Danny Cipriani’s England rugby future is in doubt after he pleaded guilty to charges of common assault and resisting arrest following an incident which left a female police officer with bruising.
Cipriani has been fined STG2000 ($A3500) a Jersey Magistrates’ Court and ordered to pay STG250 compensation for the bruised neck incurred by the officer during the confrontation at the Royal Yacht Hotel in St Helier on Wednesday.
Gloucester have come out in “full support” of their player but the Rugby Football Union has declined to comment and the 30-year-old’s international future now hangs in the balance only two months after it was relaunched in South Africa.
Cipriani set up the crucial try in the third Test victory in Cape Town, his first start in a decade, ending England’s six-game losing run and improving the prospects of the fly-half’s involvement in next year’s World Cup.
But the latest lapse of judgement lengthens an already extensive disciplinary record and threatens to cast him straight back into the international wilderness so soon after succeeding in his two-and-a-half year quest to persuade coach Eddie Jones that he is too gifted to be overlooked.
Possibly signposting Jones’ reaction to the events in Jersey were comments made by England’s head coach in May when discussing his selection.

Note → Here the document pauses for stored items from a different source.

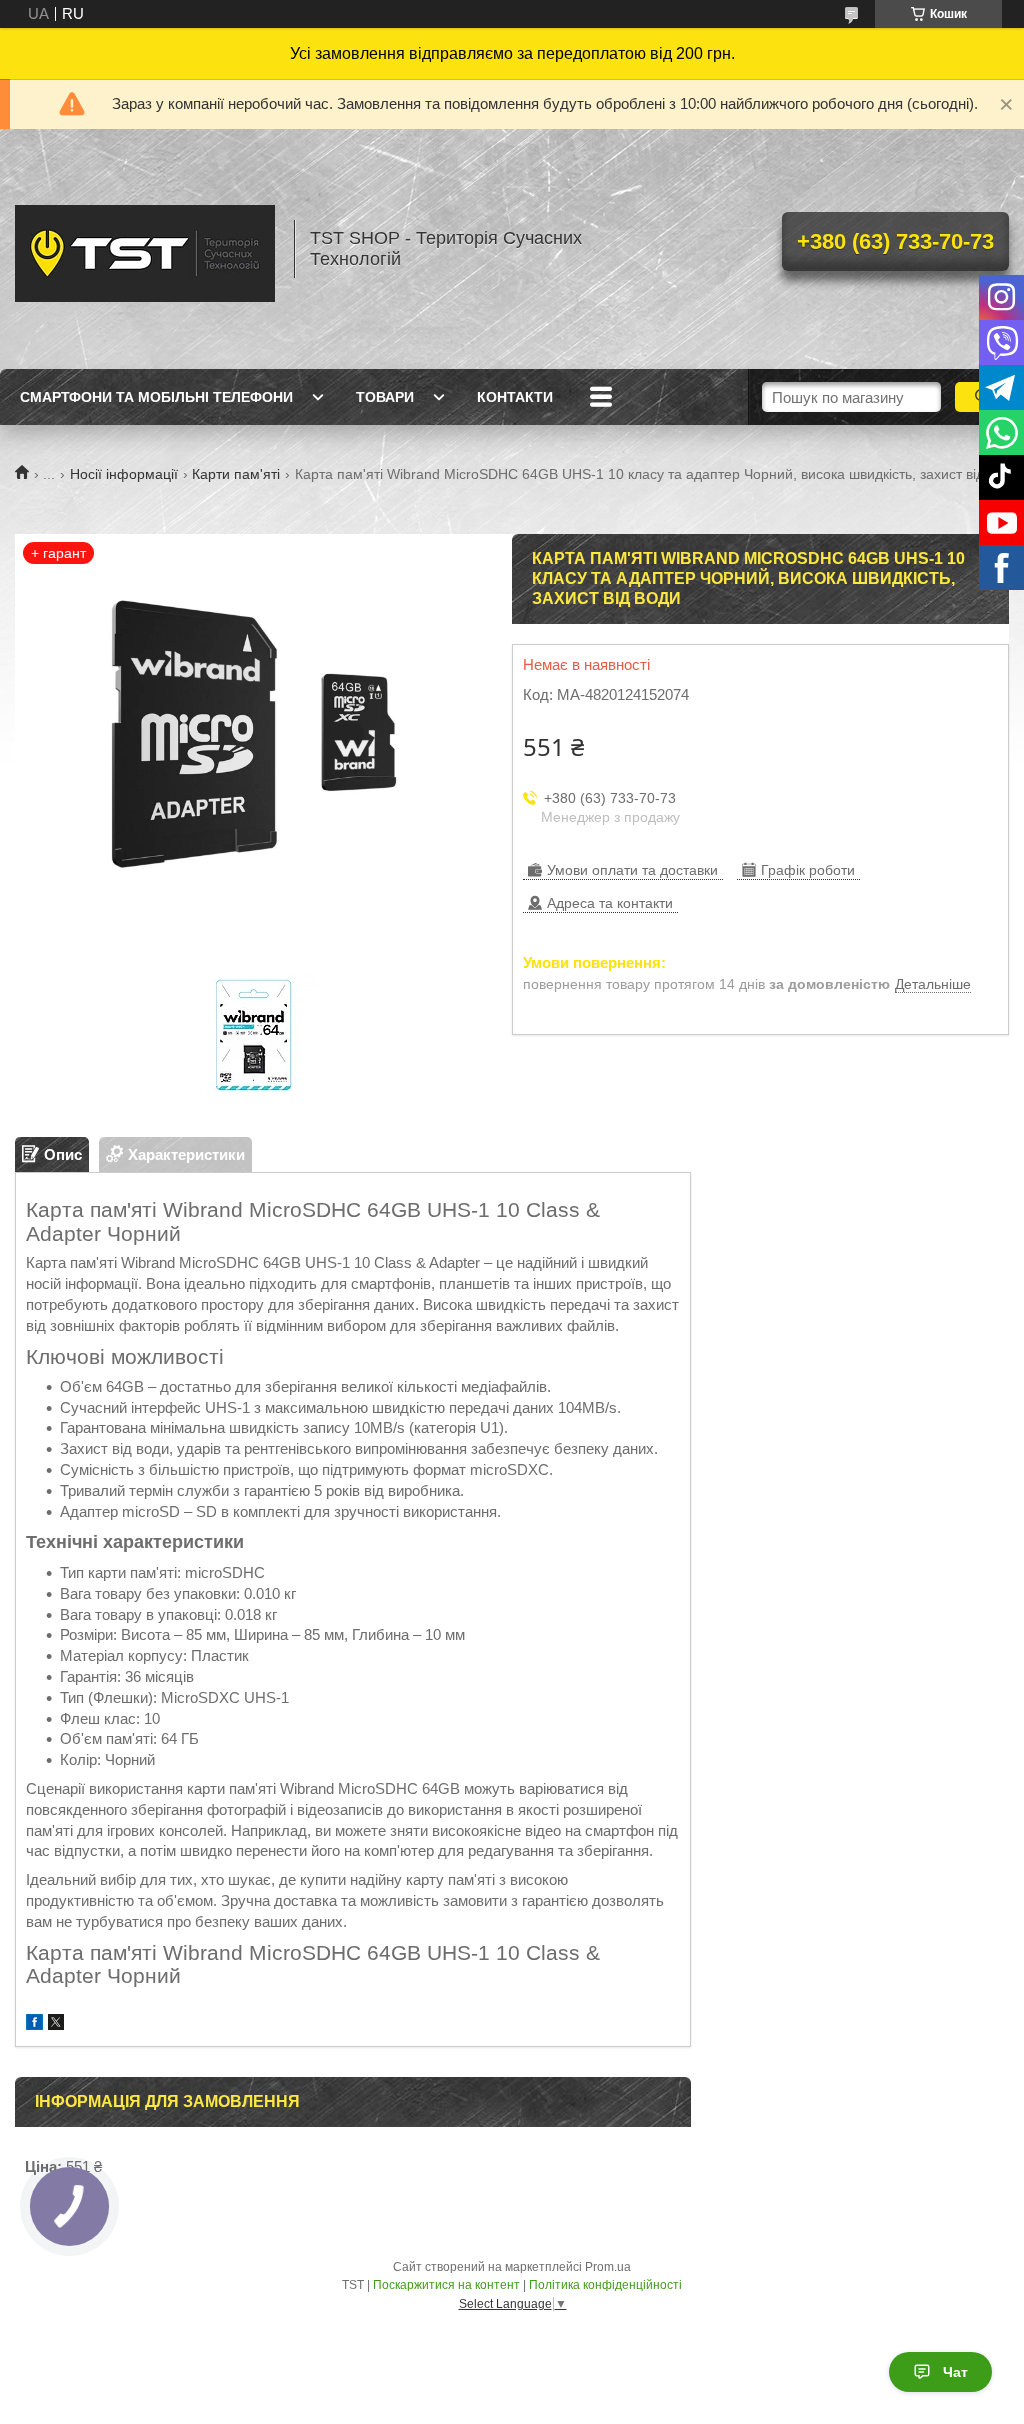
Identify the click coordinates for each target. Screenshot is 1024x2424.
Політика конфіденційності (605, 2285)
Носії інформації (124, 474)
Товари (385, 397)
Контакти (515, 397)
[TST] (145, 249)
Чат (955, 2372)
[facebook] (34, 2024)
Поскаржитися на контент (446, 2285)
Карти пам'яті (236, 474)
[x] (56, 2024)
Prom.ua (608, 2267)
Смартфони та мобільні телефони (156, 397)
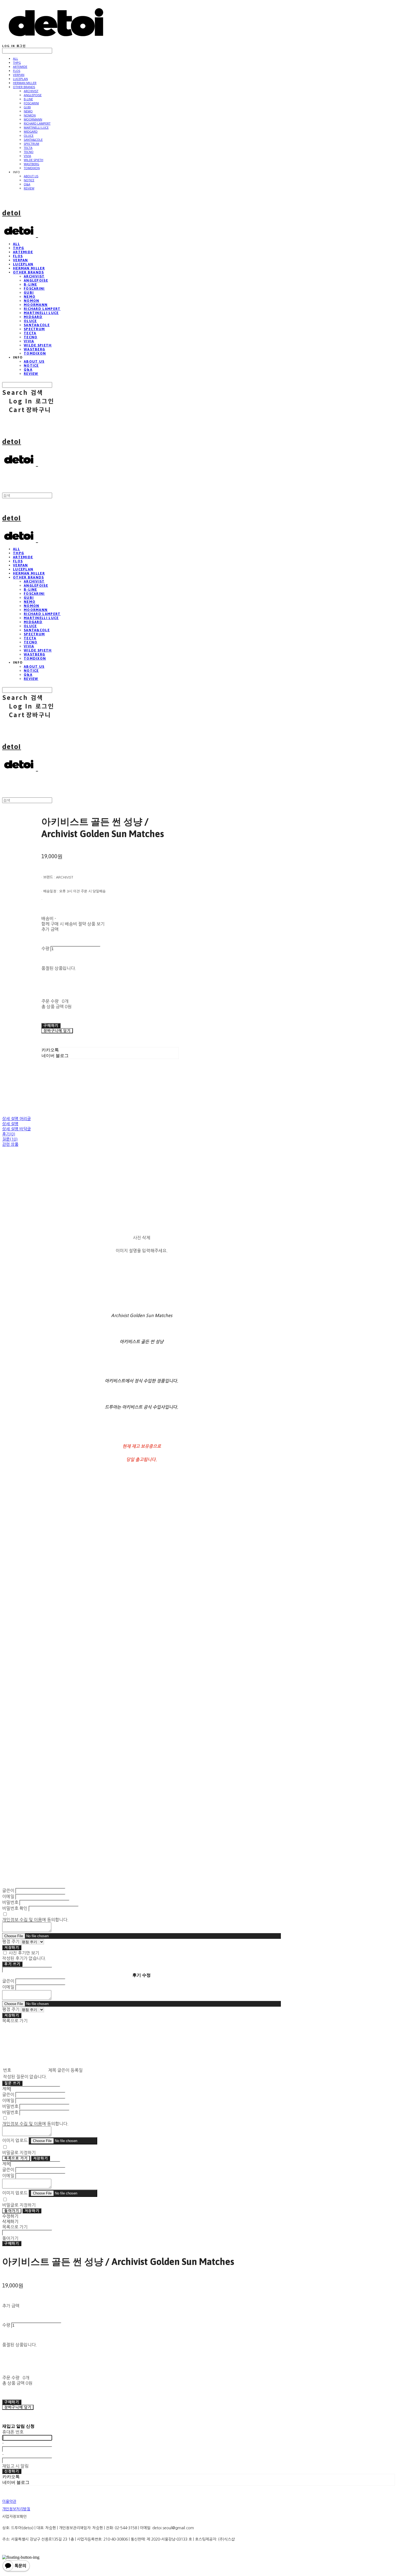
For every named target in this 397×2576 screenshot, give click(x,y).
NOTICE (29, 180)
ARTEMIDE (20, 67)
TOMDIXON (32, 168)
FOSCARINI (31, 103)
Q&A (27, 184)
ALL (15, 58)
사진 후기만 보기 (24, 1953)
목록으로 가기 (16, 2158)
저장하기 (11, 1947)
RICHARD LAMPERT (37, 123)
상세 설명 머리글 (16, 1119)
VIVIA (27, 156)
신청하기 (11, 2471)
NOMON (30, 115)
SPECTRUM (31, 144)
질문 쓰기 (12, 2083)
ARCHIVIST (31, 91)
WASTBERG (31, 164)
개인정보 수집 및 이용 (22, 1919)
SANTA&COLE (33, 140)
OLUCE (28, 135)
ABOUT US (31, 176)
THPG (17, 63)
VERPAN (18, 75)
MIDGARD (31, 131)
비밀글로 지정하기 (19, 2152)
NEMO (28, 111)
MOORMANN (33, 119)
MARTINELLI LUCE (36, 127)
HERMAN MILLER (24, 83)
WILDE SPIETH (33, 160)
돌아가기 (11, 2211)
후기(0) (8, 1134)
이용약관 (9, 2501)
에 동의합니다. (35, 1919)
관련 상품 (10, 1144)
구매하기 (11, 2243)
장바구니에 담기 (17, 2407)
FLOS (16, 71)
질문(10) (10, 1139)
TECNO (28, 152)
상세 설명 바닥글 (16, 1129)
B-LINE (28, 99)
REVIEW (29, 188)
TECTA (28, 148)
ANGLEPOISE (33, 95)
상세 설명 (10, 1124)
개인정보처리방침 (16, 2509)
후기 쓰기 (12, 1964)
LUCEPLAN (20, 79)
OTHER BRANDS (24, 87)
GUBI (27, 107)
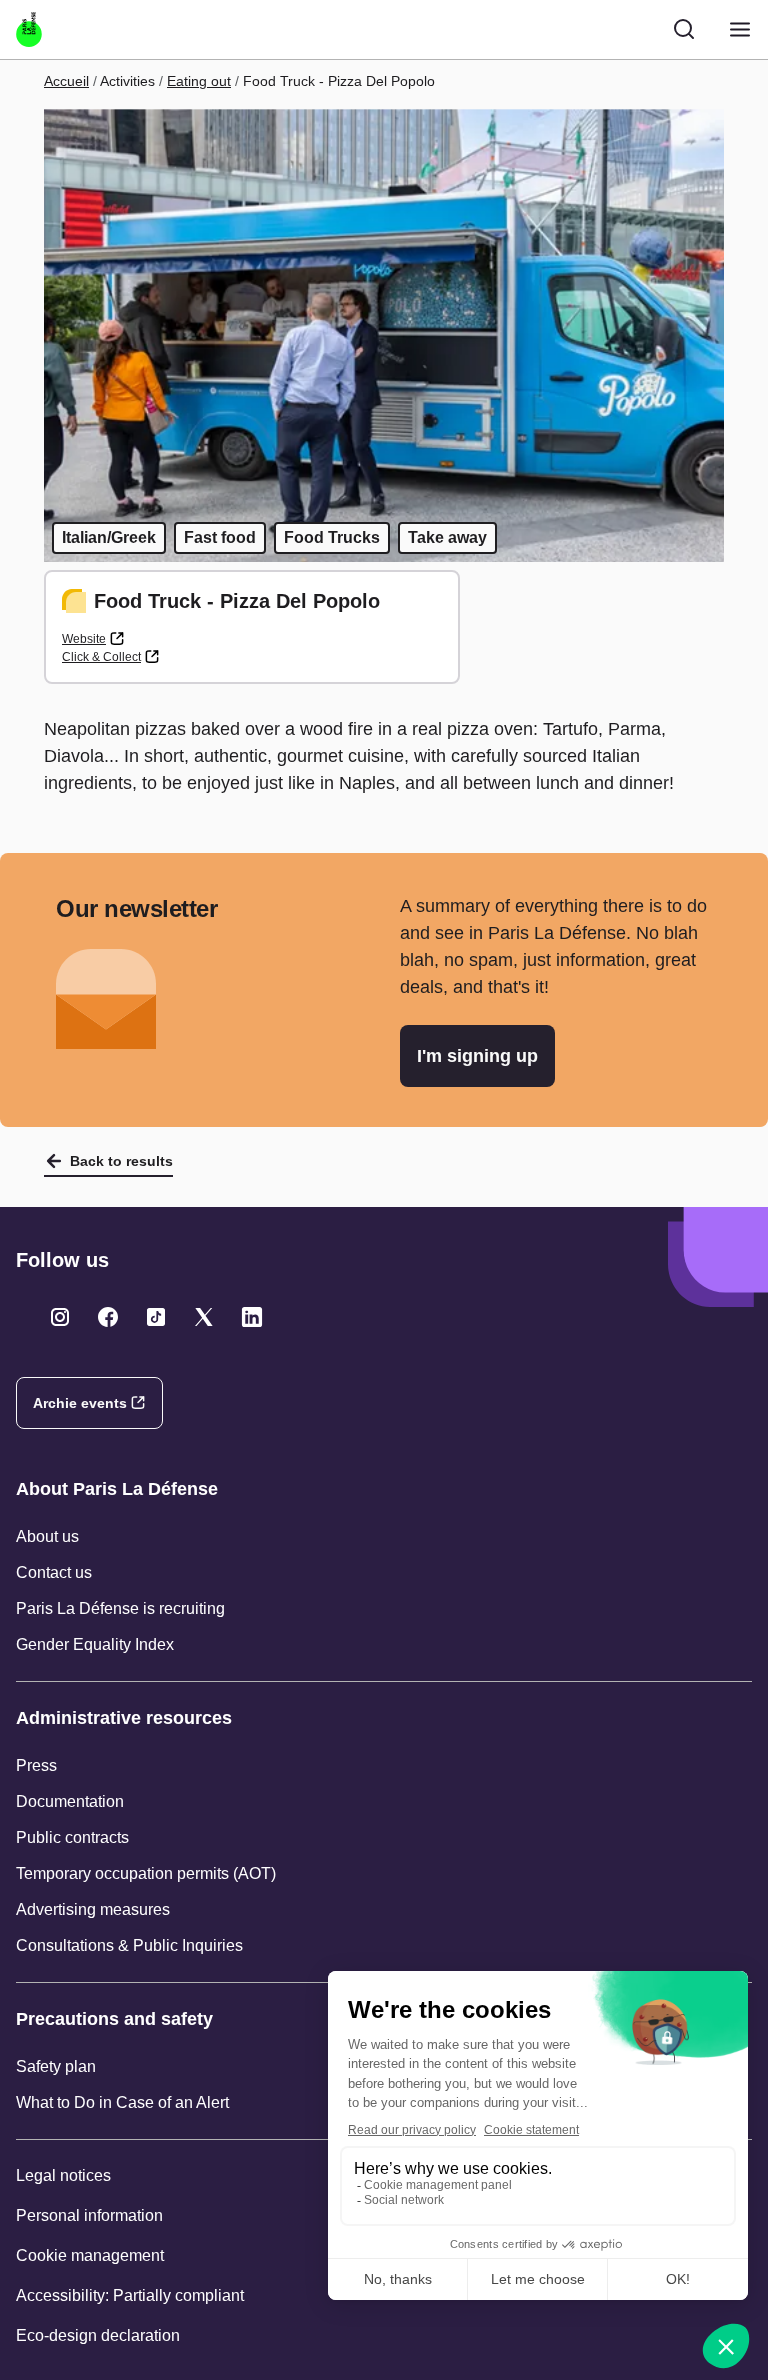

“If he’s on the front page for any other reason (other than rugby) he won’t be with us,” he told Sky Sports News.
“The baggage doesn’t worry me. It’s how he behaves in front of me. I can’t control what he’s done in the past. All I can do is control what he does in the future.”
The Australian has been forgiving of previous transgressions by England players but he may now feel the initial assessment of Cipriani, which meant he was overlooked despite his outstanding club form for Wasps, was correct.